In the context of security VyOS in docker sounds better for me, because even if someone will hack system it will be docker container. On the other hand from there they can be able to many things anyway. Still sounds better, than proxmox or stand alone.
Any difference for running docker VyOS as main router in home network vs proxmox or stand alone? I am asking about VyOS itself.
Any thoughts why not use docker VyOS over proxmox?
You will not gain security advantages running vyos in a docker container. Containers are in general less secure than VMs as it is easier for a malicious user or program to gain access to the hypervisor. The usual benefit to containers are higher density and easy of deployment, neither of which are likely to be a benefit in your stated use case. Additionally running it in containers is still fairly new and you are bound to run into bugs here and there. If you are just wanting to use it for a home router it will probably be significantly more reliable running it on bare metal or in a vm (be it proxmox or any other hypervisor). Additionally using a VM with pci passthrough or bare metal will allow you to make better use of various offloads on your hardware (if supported).
Containers are in general less secure than VMs as it is easier for a malicious user or program to gain access to the hypervisor.
Can you extend? How is it easier to gain access for connections coming from outside the network? Unless you mean moment after successful attack to the docker container and spread “virus” into other containers.

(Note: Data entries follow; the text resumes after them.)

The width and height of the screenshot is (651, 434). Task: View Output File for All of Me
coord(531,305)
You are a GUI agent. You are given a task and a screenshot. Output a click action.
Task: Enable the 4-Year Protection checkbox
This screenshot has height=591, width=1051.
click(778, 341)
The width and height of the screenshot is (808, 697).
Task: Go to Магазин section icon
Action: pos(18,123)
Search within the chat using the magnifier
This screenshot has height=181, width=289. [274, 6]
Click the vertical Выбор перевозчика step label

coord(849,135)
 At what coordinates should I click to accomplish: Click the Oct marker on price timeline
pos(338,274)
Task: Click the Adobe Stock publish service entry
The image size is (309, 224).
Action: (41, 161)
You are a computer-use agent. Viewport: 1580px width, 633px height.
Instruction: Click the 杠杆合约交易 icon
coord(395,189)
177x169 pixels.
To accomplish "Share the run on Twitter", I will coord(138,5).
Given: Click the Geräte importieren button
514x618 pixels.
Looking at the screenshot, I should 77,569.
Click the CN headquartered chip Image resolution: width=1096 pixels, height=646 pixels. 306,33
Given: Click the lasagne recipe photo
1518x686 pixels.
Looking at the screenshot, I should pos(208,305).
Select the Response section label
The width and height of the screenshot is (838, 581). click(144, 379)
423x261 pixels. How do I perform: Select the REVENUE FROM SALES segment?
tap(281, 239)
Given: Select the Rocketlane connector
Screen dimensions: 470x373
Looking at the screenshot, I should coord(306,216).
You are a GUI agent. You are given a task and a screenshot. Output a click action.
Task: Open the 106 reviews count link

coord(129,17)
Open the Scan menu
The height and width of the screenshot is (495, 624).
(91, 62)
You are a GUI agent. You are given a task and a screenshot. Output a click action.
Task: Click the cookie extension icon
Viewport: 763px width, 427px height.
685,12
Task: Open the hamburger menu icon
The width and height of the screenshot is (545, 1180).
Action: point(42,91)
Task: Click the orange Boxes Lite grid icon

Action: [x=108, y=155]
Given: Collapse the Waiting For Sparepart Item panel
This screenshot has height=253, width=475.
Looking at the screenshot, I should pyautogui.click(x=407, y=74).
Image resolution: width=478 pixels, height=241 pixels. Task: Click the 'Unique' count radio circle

The main thing which make me concern is while using docker, even if someone hack it and I don’t know about it, then it will be fixed during next docker image update. But for VM it will stay there forever, because I will not replace system with new image, but update it.
Docker shares the same kernel across all containers and the host. Kernel exploits will allow a container to breach both the host and any other containers. VM’s use a completely independent environment, including their own kernel inside the VM jail
Docker does not implement isolated namespaces for SELinux, virtual filesystems and kernel modules. Any successful exploit on any of those items will breach the host. VM’s as stated above are a fully isolated environment.
Docker containers can easily starve other containers and the whole host system by consuming all resources available on the host system as all containers and the host are using the same kernel and thus the same resource pool. VM’s allocate resources through the hypervisor and can not consume more than was allocated to them
There are more pros and cons to this argument but you get the jist.